Let $$$X$$$ be a set, $$$f : X \to \mathbb R$$$ a 'value function', $$$h : X \to \mathbb R$$$ a 'constraint function', and $$$b \in \mathbb R$$$ our specific constraint. Suppose $$$\lambda \in \mathbb R$$$ and $$$x \in X$$$ are such that $$$x$$$ maximises $$$L(x,\lambda) = f(x) - \lambda(h(x)-b)$$$. Moreover, suppose $$$h(x)=b$$$. Then $$$x$$$ maximises $$$f(x)$$$ subject to the constraint $$$h(x)=b$$$.

(The proof is trivial: just observe that $$$L = f$$$ when $$$h(x)=b$$$.)

In the dp problems, $$$X$$$ is something like "all partitions of the sequence 1..n into contiguous subsequences", $$$f$$$ is what it is, $$$h$$$ is "number of parts of the partition", and $$$b$$$ is k.

The general situation where the Lagrange sufficiency theorem is useful is where $$$X$$$ is 'nice', so that we can optimise $$$L(-, \lambda)$$$ on $$$X$$$ (using a one-dimensional dp maybe), but the set $$$ \langle x \in X \mid h(x)=b \rangle $$$ is less nice, so that we cannot optimise on it directly (or maybe only in quadratic time). In general you will find that, letting $$$x(\lambda)$$$ maximise $$$L(-,\lambda)$$$, $$$h(x(\lambda))$$$ is monotonically decreasing in $$$\lambda$$$ (let's not worry about ambiguity in choice of $$$x(\lambda)$$$). So you should be able to find a $$$\lambda$$$ with $$$h(x(\lambda)) = b$$$ using binary search; binary search is fast so this method can be good. It might be that no $$$\lambda$$$ with $$$h(x(\lambda))=b$$$ exists, in which case this method isn't helpful. Convexity comes into play to ensure that $$$\lambda$$$ exists, and this is where things become a bit technical.

The Wikipedia article only seems to deal with the case where $$$X$$$ is a manifold (i.e. a 'continuous' space), and $$$f, h$$$ are differentiable. I think the reason for this is that instead of having to worry about global extremisation and existence of $$$\lambda$$$, you just have to look for (constrained) stationary points, which is simpler (it's local). But if you want a sufficient condition for when your solution is the constrained maximum, then you need the "sufficiency theorem". (Of course, derivatives and stationarity aren't going to help you in discrete dp problems...)

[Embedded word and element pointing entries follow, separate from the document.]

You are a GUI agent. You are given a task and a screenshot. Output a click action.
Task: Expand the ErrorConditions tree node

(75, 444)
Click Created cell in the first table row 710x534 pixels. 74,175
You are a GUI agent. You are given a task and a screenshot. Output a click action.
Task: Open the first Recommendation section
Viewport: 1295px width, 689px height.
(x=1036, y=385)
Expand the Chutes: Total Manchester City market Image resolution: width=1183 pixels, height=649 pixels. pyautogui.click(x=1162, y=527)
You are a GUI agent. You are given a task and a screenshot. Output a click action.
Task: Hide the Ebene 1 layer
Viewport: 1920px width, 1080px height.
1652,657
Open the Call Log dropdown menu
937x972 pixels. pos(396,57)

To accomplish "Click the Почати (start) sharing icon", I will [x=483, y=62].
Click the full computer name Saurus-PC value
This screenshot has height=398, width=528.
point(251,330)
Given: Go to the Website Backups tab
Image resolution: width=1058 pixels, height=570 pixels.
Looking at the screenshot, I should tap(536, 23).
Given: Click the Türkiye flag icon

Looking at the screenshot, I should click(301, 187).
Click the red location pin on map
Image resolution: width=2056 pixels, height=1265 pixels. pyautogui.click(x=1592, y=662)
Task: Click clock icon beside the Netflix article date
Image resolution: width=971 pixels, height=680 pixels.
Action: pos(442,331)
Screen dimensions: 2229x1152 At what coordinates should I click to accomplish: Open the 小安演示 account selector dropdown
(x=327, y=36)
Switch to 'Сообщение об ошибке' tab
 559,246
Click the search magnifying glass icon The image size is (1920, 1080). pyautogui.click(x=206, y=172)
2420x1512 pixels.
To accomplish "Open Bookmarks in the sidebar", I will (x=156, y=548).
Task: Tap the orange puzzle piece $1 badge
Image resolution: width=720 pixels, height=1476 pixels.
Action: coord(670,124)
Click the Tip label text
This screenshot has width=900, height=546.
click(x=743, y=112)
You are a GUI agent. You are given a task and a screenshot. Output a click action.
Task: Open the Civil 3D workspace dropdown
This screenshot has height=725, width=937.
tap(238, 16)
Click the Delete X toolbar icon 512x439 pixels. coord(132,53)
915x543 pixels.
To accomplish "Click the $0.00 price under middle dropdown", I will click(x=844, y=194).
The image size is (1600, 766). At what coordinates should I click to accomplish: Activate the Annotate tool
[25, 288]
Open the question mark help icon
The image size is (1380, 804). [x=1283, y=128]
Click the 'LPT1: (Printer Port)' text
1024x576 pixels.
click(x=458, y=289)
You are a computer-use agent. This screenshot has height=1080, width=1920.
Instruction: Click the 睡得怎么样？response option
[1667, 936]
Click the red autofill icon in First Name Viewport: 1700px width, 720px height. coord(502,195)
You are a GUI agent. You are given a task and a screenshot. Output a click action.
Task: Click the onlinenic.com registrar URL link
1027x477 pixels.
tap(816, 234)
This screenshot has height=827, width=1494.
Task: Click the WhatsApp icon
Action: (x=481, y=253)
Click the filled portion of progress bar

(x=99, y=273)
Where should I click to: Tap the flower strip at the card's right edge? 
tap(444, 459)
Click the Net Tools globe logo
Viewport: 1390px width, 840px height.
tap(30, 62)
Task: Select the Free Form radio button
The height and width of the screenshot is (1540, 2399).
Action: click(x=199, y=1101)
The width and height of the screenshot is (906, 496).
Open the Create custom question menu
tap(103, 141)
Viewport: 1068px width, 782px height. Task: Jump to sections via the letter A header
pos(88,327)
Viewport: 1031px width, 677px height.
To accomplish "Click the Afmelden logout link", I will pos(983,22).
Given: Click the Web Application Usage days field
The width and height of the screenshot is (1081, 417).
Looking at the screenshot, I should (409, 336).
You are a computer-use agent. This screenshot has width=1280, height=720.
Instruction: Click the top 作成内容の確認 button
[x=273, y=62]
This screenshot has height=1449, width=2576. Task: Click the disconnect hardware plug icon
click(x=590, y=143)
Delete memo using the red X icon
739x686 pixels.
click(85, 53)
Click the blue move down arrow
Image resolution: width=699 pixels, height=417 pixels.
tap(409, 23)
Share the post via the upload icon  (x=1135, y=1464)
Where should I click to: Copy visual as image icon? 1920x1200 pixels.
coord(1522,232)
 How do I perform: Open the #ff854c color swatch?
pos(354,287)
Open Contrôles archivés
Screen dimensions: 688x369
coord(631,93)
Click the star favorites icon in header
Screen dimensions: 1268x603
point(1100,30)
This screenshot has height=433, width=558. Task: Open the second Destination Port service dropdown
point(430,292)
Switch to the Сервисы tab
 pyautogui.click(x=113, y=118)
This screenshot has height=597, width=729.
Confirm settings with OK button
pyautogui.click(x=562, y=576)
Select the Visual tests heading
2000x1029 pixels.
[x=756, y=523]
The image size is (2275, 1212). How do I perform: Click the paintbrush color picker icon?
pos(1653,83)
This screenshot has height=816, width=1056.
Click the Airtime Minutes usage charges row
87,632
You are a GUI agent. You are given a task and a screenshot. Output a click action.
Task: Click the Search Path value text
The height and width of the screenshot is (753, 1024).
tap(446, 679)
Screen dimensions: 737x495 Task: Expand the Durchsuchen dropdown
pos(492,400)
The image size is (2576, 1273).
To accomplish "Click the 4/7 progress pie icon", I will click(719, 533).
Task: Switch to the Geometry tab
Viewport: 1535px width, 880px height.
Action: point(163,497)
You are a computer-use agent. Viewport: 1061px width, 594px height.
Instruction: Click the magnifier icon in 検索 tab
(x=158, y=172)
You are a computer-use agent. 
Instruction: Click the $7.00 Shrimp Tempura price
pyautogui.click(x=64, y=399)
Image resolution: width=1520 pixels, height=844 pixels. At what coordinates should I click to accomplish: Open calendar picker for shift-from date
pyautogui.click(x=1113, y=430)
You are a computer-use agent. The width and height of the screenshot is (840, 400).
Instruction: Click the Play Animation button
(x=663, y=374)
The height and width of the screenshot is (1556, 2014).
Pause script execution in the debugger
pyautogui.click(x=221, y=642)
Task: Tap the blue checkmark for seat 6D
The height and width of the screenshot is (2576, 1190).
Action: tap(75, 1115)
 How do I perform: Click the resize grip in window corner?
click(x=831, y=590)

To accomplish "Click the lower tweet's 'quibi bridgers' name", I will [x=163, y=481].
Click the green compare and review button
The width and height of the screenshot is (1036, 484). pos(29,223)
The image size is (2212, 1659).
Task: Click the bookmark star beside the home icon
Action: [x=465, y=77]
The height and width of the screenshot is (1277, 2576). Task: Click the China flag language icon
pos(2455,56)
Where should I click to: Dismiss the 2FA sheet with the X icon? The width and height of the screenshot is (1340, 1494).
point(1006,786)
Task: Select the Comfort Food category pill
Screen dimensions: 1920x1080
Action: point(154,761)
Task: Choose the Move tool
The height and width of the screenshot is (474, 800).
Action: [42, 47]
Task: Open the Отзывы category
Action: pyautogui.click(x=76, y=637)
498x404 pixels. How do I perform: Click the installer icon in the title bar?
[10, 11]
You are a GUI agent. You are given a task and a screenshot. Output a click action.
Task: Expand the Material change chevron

Not sure if this is what you were asking for, but I hope it helps.

Oh. It seems to be nice explanation. I think.

(I will hopefully be able to actually read and comprehend it at some moment of time)

My boy memento also wrote an article on this recently.

I like this article, is good.

I think there are two typos. The summation in the definition of the second dp should be over $$$v_k$$$ and it should probably be $$$max(x_t - y_{t + 1} + 1, 0)^2$$$ in the last dp.

You're right, fixed :)